##### RECORDS SHOWN
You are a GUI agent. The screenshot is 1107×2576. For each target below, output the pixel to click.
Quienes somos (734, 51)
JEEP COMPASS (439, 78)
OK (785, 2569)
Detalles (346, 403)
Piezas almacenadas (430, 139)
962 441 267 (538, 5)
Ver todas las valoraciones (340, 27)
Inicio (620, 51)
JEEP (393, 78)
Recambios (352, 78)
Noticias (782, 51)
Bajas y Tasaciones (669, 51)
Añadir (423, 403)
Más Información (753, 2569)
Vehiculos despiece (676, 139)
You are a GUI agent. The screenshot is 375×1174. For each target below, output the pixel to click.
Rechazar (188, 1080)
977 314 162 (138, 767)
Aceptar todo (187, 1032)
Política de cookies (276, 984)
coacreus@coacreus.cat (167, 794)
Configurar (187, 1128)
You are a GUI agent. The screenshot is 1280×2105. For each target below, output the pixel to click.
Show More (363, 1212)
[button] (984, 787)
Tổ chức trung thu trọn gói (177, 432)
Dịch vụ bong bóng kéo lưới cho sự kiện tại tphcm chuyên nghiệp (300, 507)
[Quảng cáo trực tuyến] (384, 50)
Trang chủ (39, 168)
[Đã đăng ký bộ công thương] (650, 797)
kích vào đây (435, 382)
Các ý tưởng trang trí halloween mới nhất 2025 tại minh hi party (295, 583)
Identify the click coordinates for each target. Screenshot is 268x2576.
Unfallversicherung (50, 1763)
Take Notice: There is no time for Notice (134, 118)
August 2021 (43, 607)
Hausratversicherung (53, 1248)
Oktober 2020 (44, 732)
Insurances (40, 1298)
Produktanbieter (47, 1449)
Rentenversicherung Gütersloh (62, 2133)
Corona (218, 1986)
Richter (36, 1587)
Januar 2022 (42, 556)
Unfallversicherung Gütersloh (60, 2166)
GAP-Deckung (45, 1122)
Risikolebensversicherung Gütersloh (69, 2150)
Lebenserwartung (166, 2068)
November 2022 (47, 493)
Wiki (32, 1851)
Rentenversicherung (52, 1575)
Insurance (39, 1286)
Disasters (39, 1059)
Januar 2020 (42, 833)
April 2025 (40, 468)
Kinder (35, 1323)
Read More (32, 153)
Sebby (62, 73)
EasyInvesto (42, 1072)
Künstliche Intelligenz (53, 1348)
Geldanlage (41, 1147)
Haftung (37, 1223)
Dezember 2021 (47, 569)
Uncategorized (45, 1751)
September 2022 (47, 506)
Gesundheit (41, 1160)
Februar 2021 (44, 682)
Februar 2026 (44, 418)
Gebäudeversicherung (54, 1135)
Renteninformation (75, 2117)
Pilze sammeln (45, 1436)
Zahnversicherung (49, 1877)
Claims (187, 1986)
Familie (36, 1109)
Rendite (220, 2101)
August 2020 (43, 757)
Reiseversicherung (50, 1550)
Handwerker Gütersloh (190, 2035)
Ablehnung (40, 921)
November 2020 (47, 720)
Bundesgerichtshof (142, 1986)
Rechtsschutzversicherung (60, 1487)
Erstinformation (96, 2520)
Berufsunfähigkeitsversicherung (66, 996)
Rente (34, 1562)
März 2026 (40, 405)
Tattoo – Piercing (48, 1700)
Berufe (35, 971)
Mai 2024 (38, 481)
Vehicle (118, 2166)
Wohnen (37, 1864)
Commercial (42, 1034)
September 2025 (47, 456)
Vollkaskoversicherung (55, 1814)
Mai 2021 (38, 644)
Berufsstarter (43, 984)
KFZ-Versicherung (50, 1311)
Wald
##########
ASSIGNMENT: Your response must repeat all of the material above exactly.

YOUR RESPONSE:
You are a GUI agent. The screenshot is 1107×2576. For each target below, output the pixel to click.
Quienes somos (734, 51)
JEEP COMPASS (439, 78)
OK (785, 2569)
Detalles (346, 403)
Piezas almacenadas (430, 139)
962 441 267 (538, 5)
Ver todas las valoraciones (340, 27)
Inicio (620, 51)
JEEP (393, 78)
Recambios (352, 78)
Noticias (782, 51)
Bajas y Tasaciones (669, 51)
Añadir (423, 403)
Más Información (753, 2569)
Vehiculos despiece (676, 139)
You are a GUI agent. The screenshot is 375×1174. For each target below, output the pixel to click.
Rechazar (188, 1080)
977 314 162 (138, 767)
Aceptar todo (187, 1032)
Política de cookies (276, 984)
coacreus@coacreus.cat (167, 794)
Configurar (187, 1128)
You are a GUI agent. The screenshot is 1280×2105. For each target below, output the pixel to click.
Show More (363, 1212)
[button] (984, 787)
Tổ chức trung thu trọn gói (177, 432)
Dịch vụ bong bóng kéo lưới cho sự kiện tại tphcm chuyên nghiệp (300, 507)
[Quảng cáo trực tuyến] (384, 50)
Trang chủ (39, 168)
[Đã đăng ký bộ công thương] (650, 797)
kích vào đây (435, 382)
Các ý tưởng trang trí halloween mới nhất 2025 tại minh hi party (295, 583)
Identify the click coordinates for each target. Screenshot is 268x2576.
Unfallversicherung (50, 1763)
Take Notice: There is no time for Notice (134, 118)
August 2021 (43, 607)
Hausratversicherung (53, 1248)
Oktober 2020 (44, 732)
Insurances (40, 1298)
Produktanbieter (47, 1449)
Rentenversicherung Gütersloh (62, 2133)
Corona (218, 1986)
Richter (36, 1587)
Januar 2022 (42, 556)
Unfallversicherung Gütersloh (60, 2166)
GAP-Deckung (45, 1122)
Risikolebensversicherung Gütersloh (69, 2150)
Lebenserwartung (166, 2068)
November 2022 (47, 493)
Wiki (32, 1851)
Rentenversicherung (52, 1575)
Insurance (39, 1286)
Disasters (39, 1059)
Januar 2020 (42, 833)
April 2025 (40, 468)
Kinder (35, 1323)
Read More (32, 153)
Sebby (62, 73)
EasyInvesto (42, 1072)
Künstliche Intelligenz (53, 1348)
Geldanlage (41, 1147)
Haftung (37, 1223)
Dezember 2021 (47, 569)
Uncategorized (45, 1751)
September 2022 (47, 506)
Gesundheit (41, 1160)
Februar 2021 (44, 682)
Februar 2026 (44, 418)
Gebäudeversicherung (54, 1135)
Renteninformation (75, 2117)
Pilze sammeln (45, 1436)
Zahnversicherung (49, 1877)
Claims (187, 1986)
Familie (36, 1109)
Rendite (220, 2101)
August 2020 (43, 757)
Reiseversicherung (50, 1550)
Handwerker Gütersloh (190, 2035)
Ablehnung (40, 921)
November 2020 (47, 720)
Bundesgerichtshof (142, 1986)
Rechtsschutzversicherung (60, 1487)
Erstinformation (96, 2520)
Berufsunfähigkeitsversicherung (66, 996)
Rente (34, 1562)
März 2026 (40, 405)
Tattoo – Piercing (48, 1700)
Berufe (35, 971)
Mai 2024 (38, 481)
Vehicle (118, 2166)
Wohnen (37, 1864)
Commercial (42, 1034)
September 2025 (47, 456)
Vollkaskoversicherung (55, 1814)
Mai 2021 (38, 644)
Berufsstarter (43, 984)
KFZ-Versicherung (50, 1311)
Wald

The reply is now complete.